Many complex physical and mental disorders, such as diabetes, obesity, heart disease, Alzheimer's disease, and autism spectrum disorders, to study their multifactorial characteristics, require sophisticated calculations in a wide range of sources, statistics Analyze large flow data (genomic, proteomic, imaging) and observation points (clinical, symptom, environmental, real-world evidence). The combination of global data sharing and networking ensures that the process of accessing and analyzing data is constantly innovating and intelligent in scale and dimensions, and the evolution of databases and file repositories is thus interrelated. Under this premise, data confidence is considered as an indispensable element in research. For example, clinical data (genomics and imaging) need to be properly and completely identified to protect the confidentiality of research topics. Genomic data requires end-to-end traceability to provide complete audit trail and repeatability. The copyright and ownership of the data needs to be properly stated by a multi-user collaboration agency. With built-in features for data accuracy, genomic computing organizations allow researchers and data scientists to share and explore large amounts of data based on context and confidence.

Data hub function

To solve the problems encountered in genomic data management, build a scalable, scalable layer to provide data and metadata to the load, such enterprise-level features can be named data hubs. It can store, move, share and index raw and processed data from massive genomes. It also manages the underlying heterogeneous storage structures from solid state drives or flash to disk, tape, and the cloud.

Figure 5 Data Hub Overview

As an enterprise-class feature that provides data and metadata to all workloads, it defines a scalable, scalable layer that virtualizes and globalizes all storage resources into a global namespace designed to provide four main functions:

High-performance data input and output (I/O) policy-driven Information Lifecycle Management (ILM) efficiently shares large metadata management through caching and necessary replication

For physical deployments, it supports more and more storage technologies as modular building blocks, such as:

Solid-state drives and flash storage systems High-performance fast storage disks High-capacity slow disks (4TB per drive) High-density, low-cost tape libraries Local or globally distributed external storage caches Hadoop-based big data storage cloud-based external storage

Four functions can be mapped to the data hub separately:

I/O Management: There are two capabilities for large and scalable I/O. One is to serve I/O bandwidth for large files like BAM, and the other is to serve IOPS for a large number of small files like BCL and FASTQ. Due to these different needs, traditional rating architectures are difficult to meet performance and scale requirements. Data Hub I/O Management solves this problem by introducing the concept of pooling, separating the I/O operations of small file metadata from the operation of large files. These storage pools, while mapped to different underlying hardware, provide optimal storage performance while still being unified at the file system level, providing a unique global namespace for all data and metadata, and transparent to users.

Lifecycle Management: Manage the entire lifecycle of data created, deleted, and saved.

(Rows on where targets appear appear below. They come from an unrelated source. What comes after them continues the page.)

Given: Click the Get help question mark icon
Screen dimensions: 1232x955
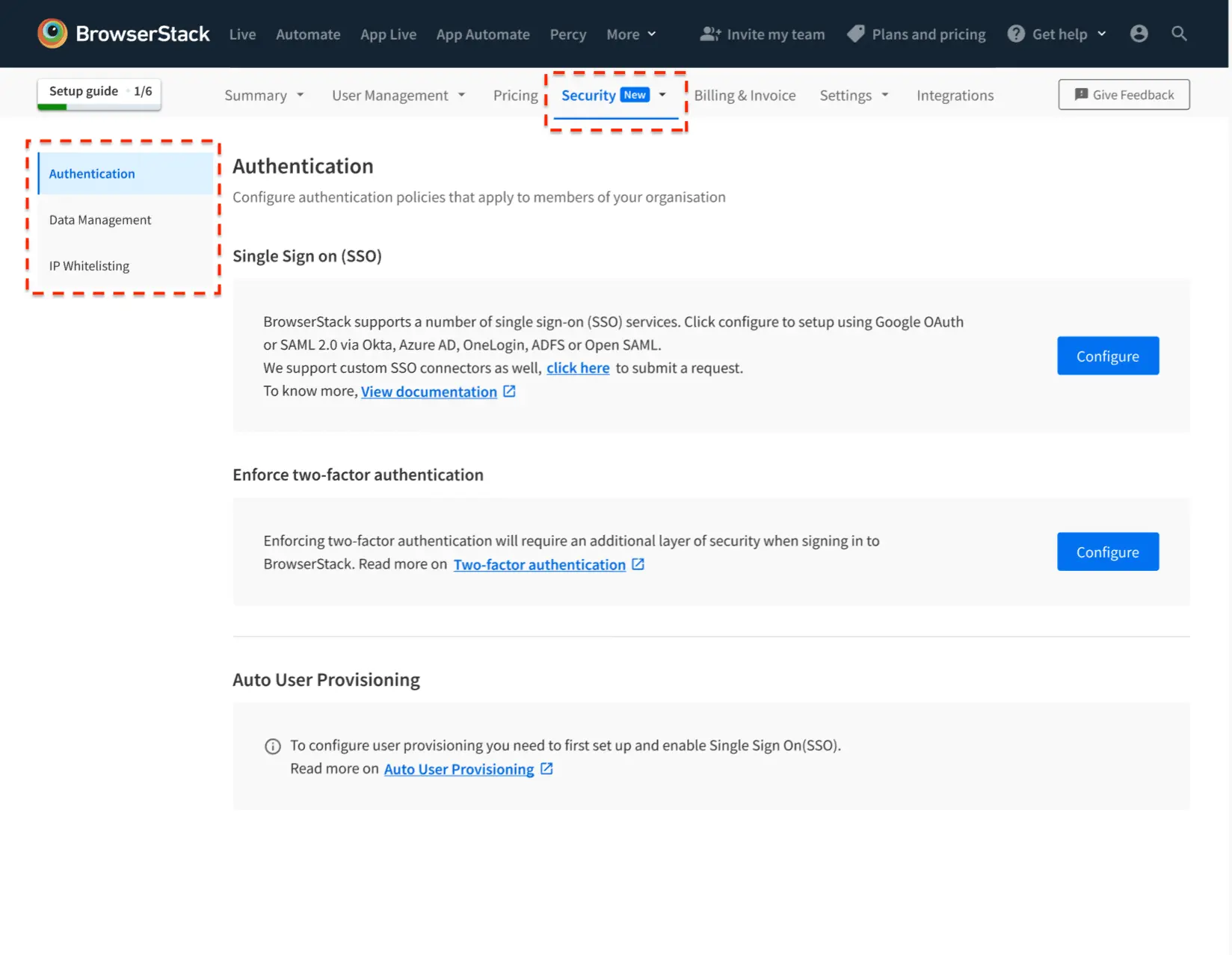Looking at the screenshot, I should click(1016, 34).
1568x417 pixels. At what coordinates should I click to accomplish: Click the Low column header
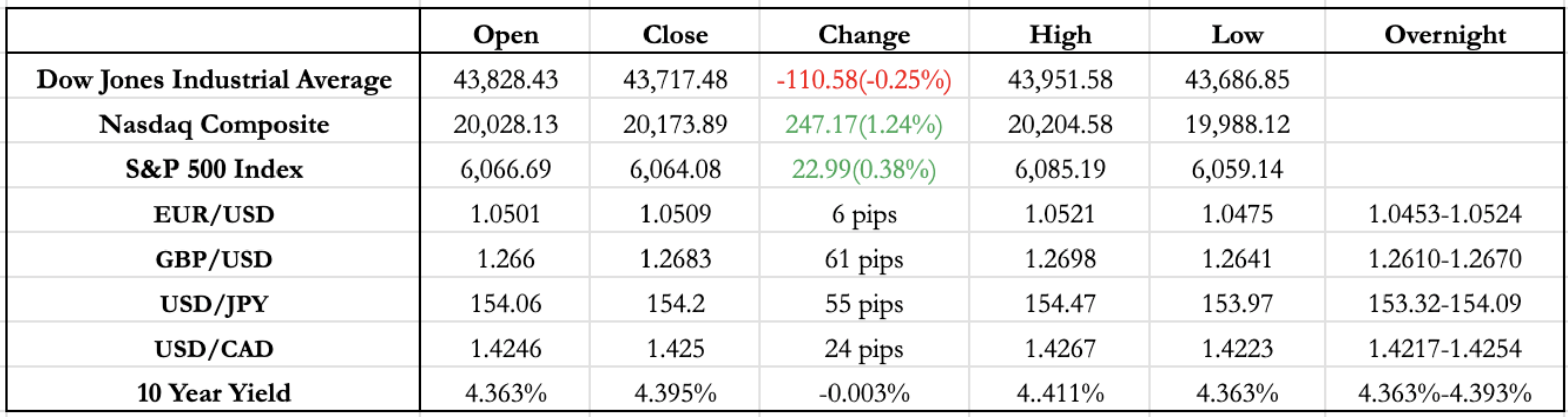point(1237,35)
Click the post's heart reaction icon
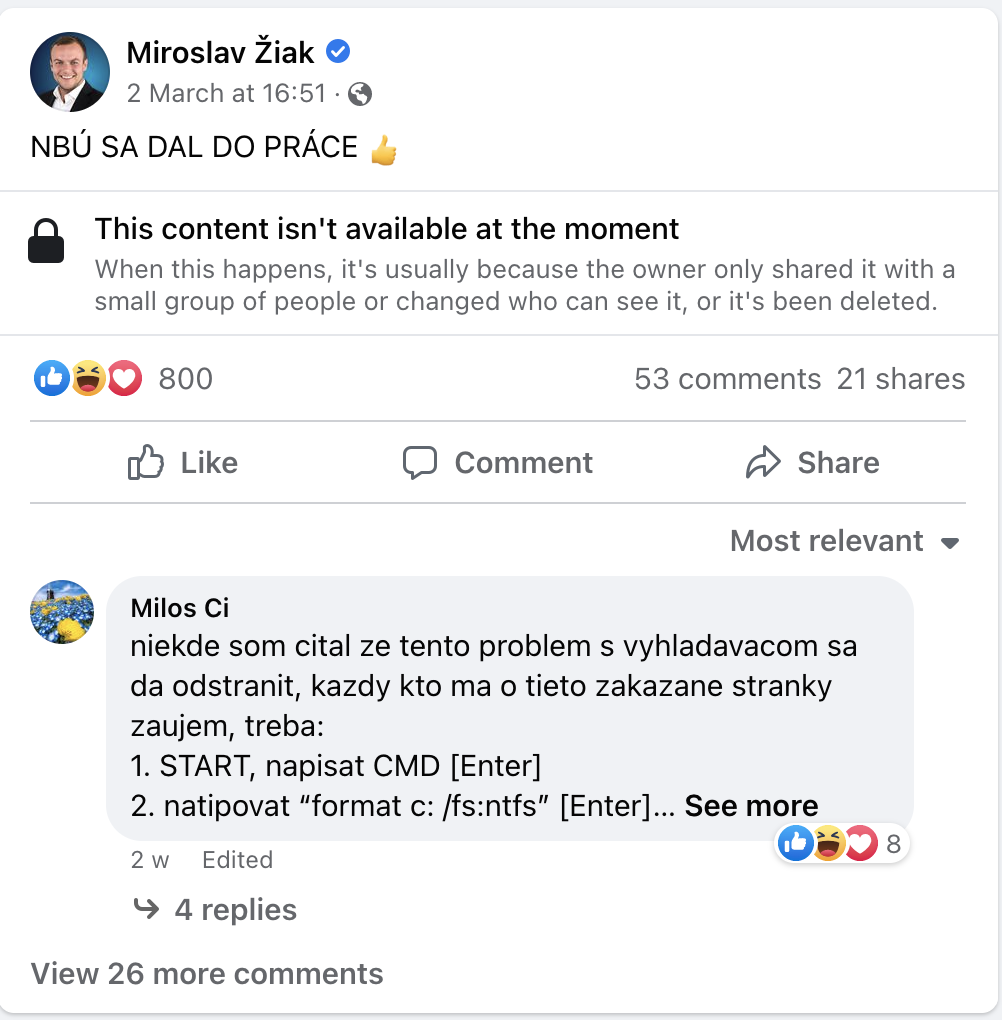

If temperature is used as a metaphor to describe the stage and timeliness of data that needs to be captured, processed, migrated, and archived. Raw data captured using tools such as high-throughput sequencers is the hottest and requires high-performance computing clusters (so-called raw storage) with robust I/O performance. After initial processing, the raw and processed data becomes warmer because it takes a policy-based process to determine the final operation, such as deletion, retention in a long-term storage pool or archive, and so on. This process records the file type, size, usage (such as when the user last accessed) and system usage information in the account file. Any files that meet operational needs are either deleted or migrated from one storage pool to another, such as a larger, but inefficient, and inexpensive storage pool. This target layer can be a tape library that efficiently utilizes underlying storage hardware and significantly reduces costs by providing storage pools and low-cost media such as tape.

Shared Management: The need for data sharing within and between storage facility logical domains. As genomic samples and reference data sets become larger (in some cases, each load can exceed 1 PB), moving and copying data becomes more difficult for sharing and collaboration. To minimize the impact of data replication on data sharing, data hubs need to have three characteristics under shared management, so that data sharing and mobility can occur on private high-performance networks or wide-area networks, and is highly dependent on security and fault tolerance.

Multi-cluster storage: A computing cluster provides direct access to remote systems and accesses data as needed. Cloud Data Cache: A metadata index and a full data set for a specific data warehouse (host) that can be selectively cached asynchronously to a remote (client) system for local fast access. Federated database: enables secure association between distributed databases.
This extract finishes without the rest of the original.